Goal of the exercise:
Copy the stretch of the article on NDTV's ratings dispute from "NDTV also said" through "viewership ratings operations.", word for word.

NDTV also said that contrary to what Sorrell said, the biggest accusation against TAM rating system in India has come from Nielsen's own global head of security, Robert Messemer, not just from Indian broadcasters and NDTV. “Messemer, formerly of the FBI, in a meeting in Delhi on April 11, in front of two dozen people (including the CEO of Kantar), called TAM India operations the most corrupt in the world and he has been to many, many countries to fight fires for Nielsen. Sorrell needs to check his facts with Messemer or would he perhaps threaten to sue him for defamation?” NDTV has asked.
NDTV has also said Sorrell's sudden outbursts have done even more to prove that jurisdiction of the lawsuit is indeed in the US and not in India, as he has openly acknowledged how deeply involved he and Nielsen are, in Indian TAM viewership ratings operations.
Further, it added that NDTV may not have a £10 billion empire like WPP backing it, but WPP should realise a court case is fought on the merits. “We urge them to read the 194 page lawsuit, which contains indisputable facts, and respond to it on the factual merits, not with personal attacks,” NDTV said.
On referring to NDTV's low market cap, the company has said that it is indeed near impossible for an “honest Indian media company” to function in the dishonest environment Sorrell's company has helped create in India. “If NDTV's true ratings were reflected as 62 per cent rather than TAM's corrupted 25 per cent, the impact on NDTV's revenues and market cap would be hugely significant,” NDTV claimed.
It also said Sorrell was personally informed about all the problems with TAM ratings at a meeting at a hotel in Gurgaon in August 2011, in the presence of a large number of journalists and eminent people. “That was a year ago, and there was no "gun to the head". Why was nothing done?”
Last month, NDTV had accused TAM and its promoter companies Nielsen and Kantar Media Research of fudging viewership data in favour of networks that were willing to bribe its officials in India. NDTV’s lawsuit in the US had listed 42 counts against TAM, Nielsen, Kantar, WPP, etc. NDTV had sought $810 million as compensation for the revenue loss it suffered over the years due to the fudged viewership ratings, as well as $580 million as penalty for negligence by Nielsen and Kantar officials.

Material provided:
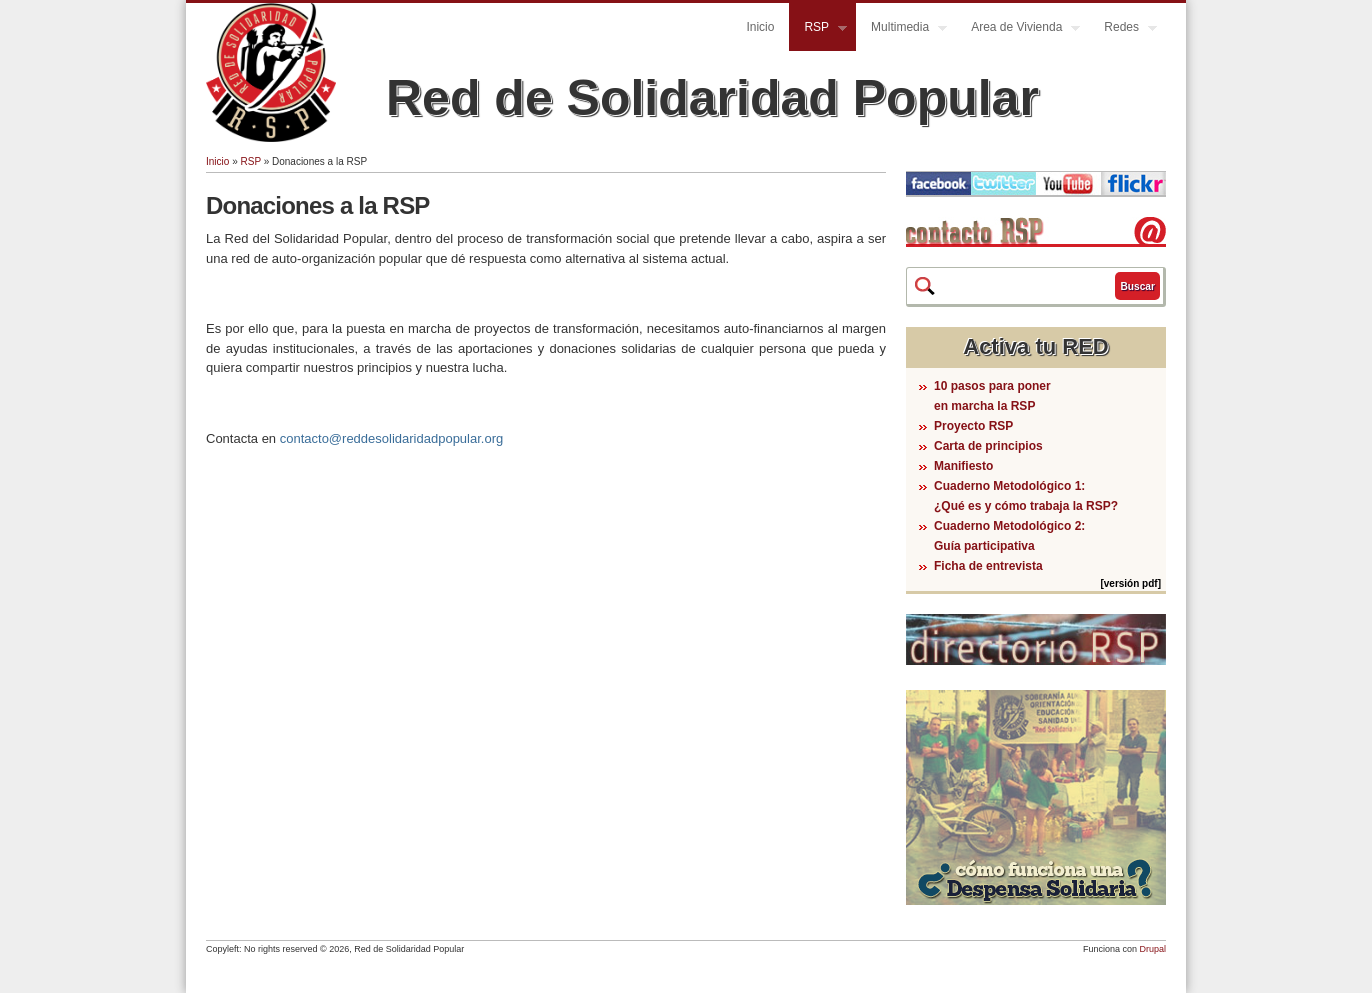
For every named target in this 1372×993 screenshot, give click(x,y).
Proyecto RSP (973, 426)
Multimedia (901, 29)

Solution for this exercise:
NDTV also said that contrary to what Sorrell said, the biggest accusation against TAM rating system in India has come from Nielsen's own global head of security, Robert Messemer, not just from Indian broadcasters and NDTV. “Messemer, formerly of the FBI, in a meeting in Delhi on April 11, in front of two dozen people (including the CEO of Kantar), called TAM India operations the most corrupt in the world and he has been to many, many countries to fight fires for Nielsen. Sorrell needs to check his facts with Messemer or would he perhaps threaten to sue him for defamation?” NDTV has asked.
NDTV has also said Sorrell's sudden outbursts have done even more to prove that jurisdiction of the lawsuit is indeed in the US and not in India, as he has openly acknowledged how deeply involved he and Nielsen are, in Indian TAM viewership ratings operations.